Старик с портфелем указательным пальцем суетливо подтолкнул очки к переносице и добавил от себя:

– Очень своевременное замечание. Тем более что доподлинно известно, как тяжело Иван Грозный переживал смерть сына. Даже собирался отречься от престола и уйти в монастырь.

– Раскаяние могло прийти и после совершения убийства, – моментально нашелся чернобородый. – И опытный преступник не может предвидеть всех последствий.

Наверное, все-таки прав был папский легат Антонио Поссевино, утверждавший, что в Александровой слободе имела место трагическая случайность на почве бытовой ссоры.

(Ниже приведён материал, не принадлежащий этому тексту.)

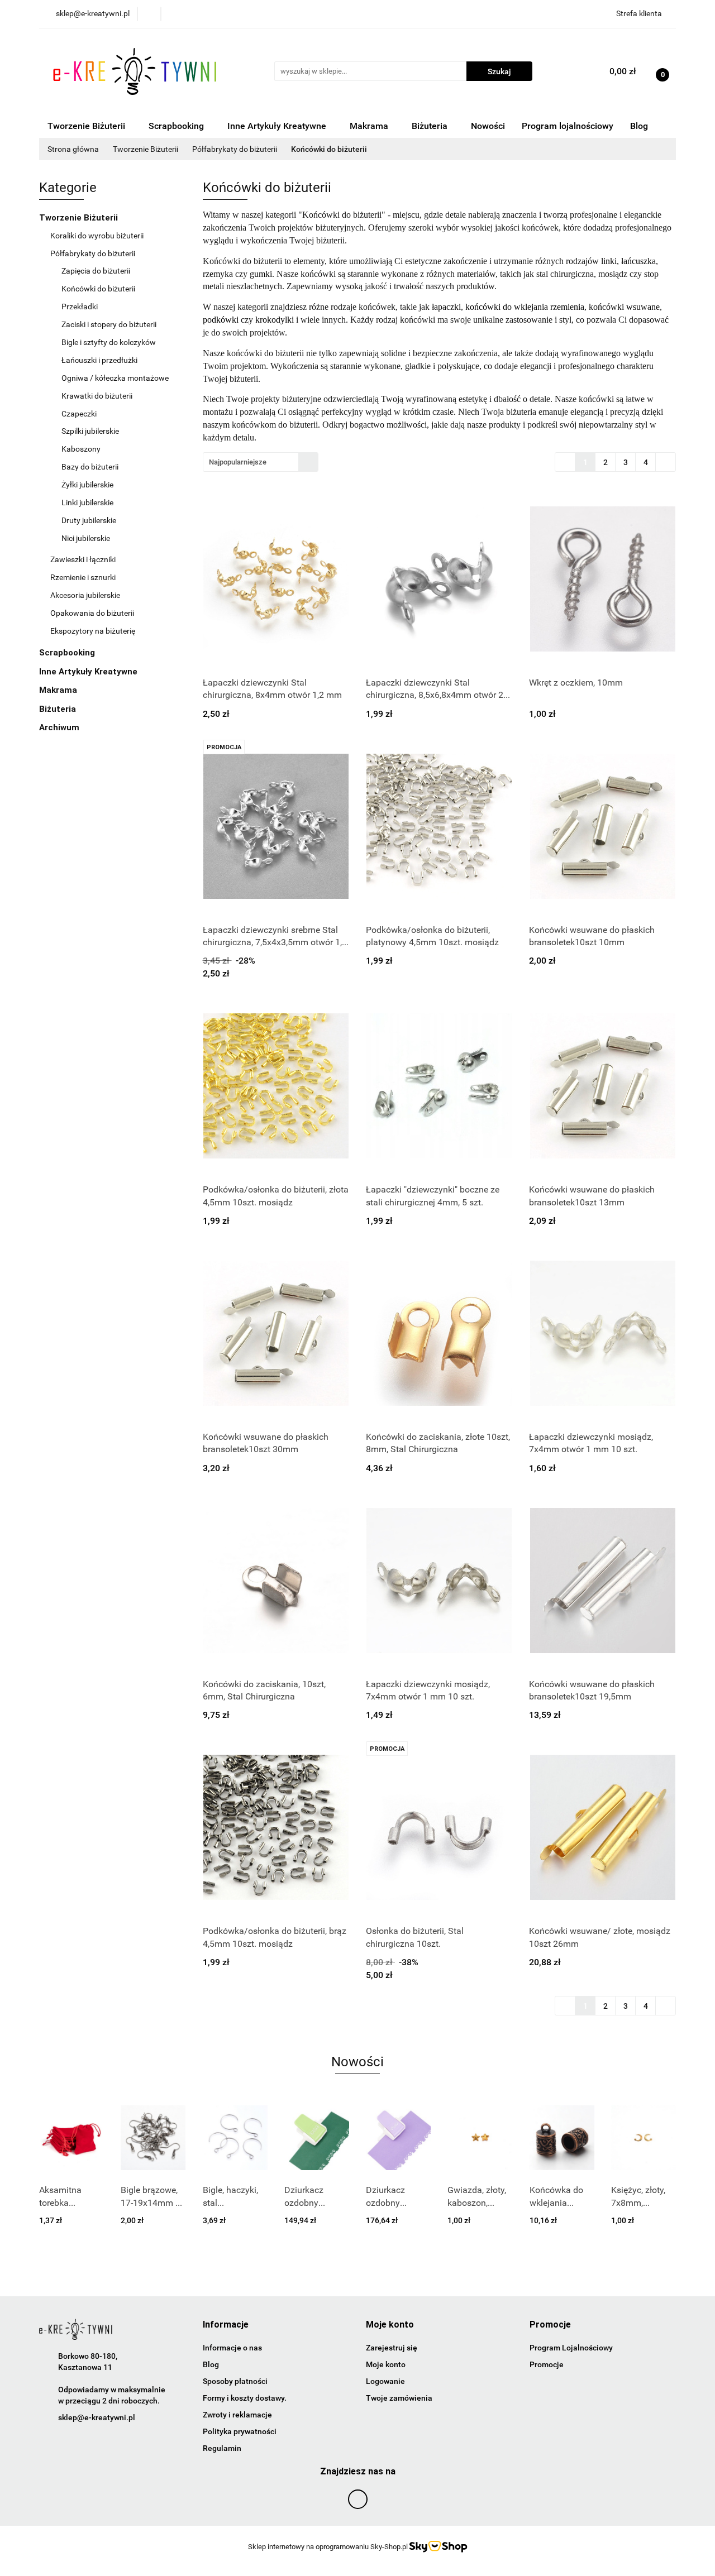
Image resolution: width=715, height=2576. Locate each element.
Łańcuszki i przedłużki (99, 360)
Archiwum (60, 727)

Это больше похоже на истину, – сказал представительный мужчина.

Чернобородый резко возразил ему:

– Антонио Поссевино прибыл в Московию спустя три месяца после гибели царевича Ивана и вряд ли мог знать подлинные причины убийства, совершенного в царском дворце.

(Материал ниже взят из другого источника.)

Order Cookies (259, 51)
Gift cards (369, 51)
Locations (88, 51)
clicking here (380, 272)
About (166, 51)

– Простите, а что конкретно писал Поссевино? – не удержался я от вопроса: мои попутчики разговаривали о событиях четырехсотлетней давности с такой непосредственностью, словно были их свидетелями.

Мне обстоятельно ответил мой представительный сосед:

– По словам Поссевино, убийство произошло из-за жены царевича Ивана – Елены Шереметевой. Якобы царь утром встретил ее во дворце в одной рубашке, простоволосую, и в гневе ударил ее по щеке. Царевич вступился за жену – и Грозный жезлом смертельно ранил сына. Через три дня, когда звонили к заутрени, царевич скончался.

– Царевич умирал, а царь молил Бога в соседней палате, перед иконами. «Да будет милость Твоя ко мне, окаянному. Не отнимай у меня чадо мое возлюбленное, единокровное, не отнимай», – желчно произнес чернобородый.

Недобрая интонация, с которой были произнесены эти слова, задела меня за живое.

– Страшась смерти сына, царь переживал, мучился, значит, об умышленном преступлении не может быть и речи. Таким образом, ваше предположение лишено всяких оснований, – одним духом выпалил я, обратившись к чернобородому.

– Предположение? – мрачно повторил он, с вызовом посмотрев на меня. – Грозному не откажешь в актерских способностях, своей игрой он и опытных европейских дипломатов вводил в заблуждение. Я не предполагаю, а точно знаю, почему был убит царевич Иван.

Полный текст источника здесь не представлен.